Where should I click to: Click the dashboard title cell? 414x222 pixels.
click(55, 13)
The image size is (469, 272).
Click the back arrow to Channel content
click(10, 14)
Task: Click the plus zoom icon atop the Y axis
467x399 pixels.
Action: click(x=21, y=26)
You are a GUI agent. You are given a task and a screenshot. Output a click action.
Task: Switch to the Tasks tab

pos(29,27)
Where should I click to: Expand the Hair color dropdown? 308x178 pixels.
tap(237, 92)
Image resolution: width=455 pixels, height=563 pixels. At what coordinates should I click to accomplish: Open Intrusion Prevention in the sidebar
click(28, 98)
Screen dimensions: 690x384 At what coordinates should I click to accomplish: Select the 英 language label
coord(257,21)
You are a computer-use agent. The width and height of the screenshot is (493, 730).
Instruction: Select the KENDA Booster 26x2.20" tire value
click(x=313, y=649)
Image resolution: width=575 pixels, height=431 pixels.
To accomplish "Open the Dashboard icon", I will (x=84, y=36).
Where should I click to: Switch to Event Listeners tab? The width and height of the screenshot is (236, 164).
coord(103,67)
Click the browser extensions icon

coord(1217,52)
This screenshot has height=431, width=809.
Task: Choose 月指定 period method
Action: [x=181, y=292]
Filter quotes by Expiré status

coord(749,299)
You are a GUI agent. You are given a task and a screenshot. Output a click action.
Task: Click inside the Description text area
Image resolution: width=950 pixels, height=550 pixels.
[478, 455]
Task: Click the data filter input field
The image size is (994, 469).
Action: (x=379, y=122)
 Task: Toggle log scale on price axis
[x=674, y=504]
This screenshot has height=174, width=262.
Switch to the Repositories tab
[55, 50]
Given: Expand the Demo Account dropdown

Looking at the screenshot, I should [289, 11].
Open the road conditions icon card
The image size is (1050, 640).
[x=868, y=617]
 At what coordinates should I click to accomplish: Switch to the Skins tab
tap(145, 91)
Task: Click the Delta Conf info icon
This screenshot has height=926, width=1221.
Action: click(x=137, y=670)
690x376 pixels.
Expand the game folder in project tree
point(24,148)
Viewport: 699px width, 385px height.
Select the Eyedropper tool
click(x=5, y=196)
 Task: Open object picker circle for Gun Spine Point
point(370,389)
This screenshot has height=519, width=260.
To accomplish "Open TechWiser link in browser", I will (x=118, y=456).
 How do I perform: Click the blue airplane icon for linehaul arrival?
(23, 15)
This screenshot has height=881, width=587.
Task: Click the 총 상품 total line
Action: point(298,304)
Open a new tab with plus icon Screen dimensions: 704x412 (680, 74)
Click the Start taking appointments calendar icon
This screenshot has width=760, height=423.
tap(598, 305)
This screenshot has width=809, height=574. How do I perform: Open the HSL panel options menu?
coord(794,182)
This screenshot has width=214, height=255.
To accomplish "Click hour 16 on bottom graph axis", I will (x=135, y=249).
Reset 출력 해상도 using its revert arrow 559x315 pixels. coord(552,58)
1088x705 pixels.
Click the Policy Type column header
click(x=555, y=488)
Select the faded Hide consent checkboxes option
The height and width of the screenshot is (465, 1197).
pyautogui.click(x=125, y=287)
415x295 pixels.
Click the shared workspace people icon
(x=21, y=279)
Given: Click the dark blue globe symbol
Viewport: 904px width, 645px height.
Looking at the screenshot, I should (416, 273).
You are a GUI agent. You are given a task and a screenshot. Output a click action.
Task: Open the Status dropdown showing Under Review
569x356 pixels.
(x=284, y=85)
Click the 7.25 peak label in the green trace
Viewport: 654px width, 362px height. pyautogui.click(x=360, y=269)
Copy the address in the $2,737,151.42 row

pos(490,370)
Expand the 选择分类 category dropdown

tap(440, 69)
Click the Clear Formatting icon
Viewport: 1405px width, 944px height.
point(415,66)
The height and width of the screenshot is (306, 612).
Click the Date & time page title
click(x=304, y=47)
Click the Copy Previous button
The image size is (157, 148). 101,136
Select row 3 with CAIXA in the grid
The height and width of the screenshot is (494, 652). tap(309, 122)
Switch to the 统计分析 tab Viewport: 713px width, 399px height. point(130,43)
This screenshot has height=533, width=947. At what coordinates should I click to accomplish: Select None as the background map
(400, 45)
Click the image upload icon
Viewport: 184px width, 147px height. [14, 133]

______________________________

[Work request]: Every line of the material must be given again exactly.

[Solution to the problem]:
Where should I click to: Click the dashboard title cell? 414x222 pixels.
click(55, 13)
The image size is (469, 272).
Click the back arrow to Channel content
click(10, 14)
Task: Click the plus zoom icon atop the Y axis
467x399 pixels.
Action: click(x=21, y=26)
You are a GUI agent. You are given a task and a screenshot. Output a click action.
Task: Switch to the Tasks tab

pos(29,27)
Where should I click to: Expand the Hair color dropdown? 308x178 pixels.
tap(237, 92)
Image resolution: width=455 pixels, height=563 pixels. At what coordinates should I click to accomplish: Open Intrusion Prevention in the sidebar
click(28, 98)
Screen dimensions: 690x384 At what coordinates should I click to accomplish: Select the 英 language label
coord(257,21)
You are a computer-use agent. The width and height of the screenshot is (493, 730).
Instruction: Select the KENDA Booster 26x2.20" tire value
click(x=313, y=649)
Image resolution: width=575 pixels, height=431 pixels.
To accomplish "Open the Dashboard icon", I will (x=84, y=36).
Where should I click to: Switch to Event Listeners tab? The width and height of the screenshot is (236, 164).
coord(103,67)
Click the browser extensions icon

coord(1217,52)
This screenshot has height=431, width=809.
Task: Choose 月指定 period method
Action: [x=181, y=292]
Filter quotes by Expiré status

coord(749,299)
You are a GUI agent. You are given a task and a screenshot. Output a click action.
Task: Click inside the Description text area
Image resolution: width=950 pixels, height=550 pixels.
[478, 455]
Task: Click the data filter input field
The image size is (994, 469).
Action: (x=379, y=122)
 Task: Toggle log scale on price axis
[x=674, y=504]
This screenshot has height=174, width=262.
Switch to the Repositories tab
[55, 50]
Given: Expand the Demo Account dropdown

Looking at the screenshot, I should [289, 11].
Open the road conditions icon card
The image size is (1050, 640).
[x=868, y=617]
 At what coordinates should I click to accomplish: Switch to the Skins tab
tap(145, 91)
Task: Click the Delta Conf info icon
This screenshot has height=926, width=1221.
Action: click(x=137, y=670)
690x376 pixels.
Expand the game folder in project tree
point(24,148)
Viewport: 699px width, 385px height.
Select the Eyedropper tool
click(x=5, y=196)
 Task: Open object picker circle for Gun Spine Point
point(370,389)
This screenshot has height=519, width=260.
To accomplish "Open TechWiser link in browser", I will (x=118, y=456).
 How do I perform: Click the blue airplane icon for linehaul arrival?
(23, 15)
This screenshot has height=881, width=587.
Task: Click the 총 상품 total line
Action: point(298,304)
Open a new tab with plus icon Screen dimensions: 704x412 (680, 74)
Click the Start taking appointments calendar icon
This screenshot has width=760, height=423.
tap(598, 305)
This screenshot has width=809, height=574. How do I perform: Open the HSL panel options menu?
coord(794,182)
This screenshot has width=214, height=255.
To accomplish "Click hour 16 on bottom graph axis", I will (x=135, y=249).
Reset 출력 해상도 using its revert arrow 559x315 pixels. coord(552,58)
1088x705 pixels.
Click the Policy Type column header
click(x=555, y=488)
Select the faded Hide consent checkboxes option
The height and width of the screenshot is (465, 1197).
pyautogui.click(x=125, y=287)
415x295 pixels.
Click the shared workspace people icon
(x=21, y=279)
Given: Click the dark blue globe symbol
Viewport: 904px width, 645px height.
Looking at the screenshot, I should (416, 273).
You are a GUI agent. You are given a task and a screenshot. Output a click action.
Task: Open the Status dropdown showing Under Review
569x356 pixels.
(x=284, y=85)
Click the 7.25 peak label in the green trace
Viewport: 654px width, 362px height. pyautogui.click(x=360, y=269)
Copy the address in the $2,737,151.42 row

pos(490,370)
Expand the 选择分类 category dropdown

tap(440, 69)
Click the Clear Formatting icon
Viewport: 1405px width, 944px height.
point(415,66)
The height and width of the screenshot is (306, 612).
Click the Date & time page title
click(x=304, y=47)
Click the Copy Previous button
The image size is (157, 148). 101,136
Select row 3 with CAIXA in the grid
The height and width of the screenshot is (494, 652). tap(309, 122)
Switch to the 统计分析 tab Viewport: 713px width, 399px height. point(130,43)
This screenshot has height=533, width=947. At what coordinates should I click to accomplish: Select None as the background map
(400, 45)
Click the image upload icon
Viewport: 184px width, 147px height. [14, 133]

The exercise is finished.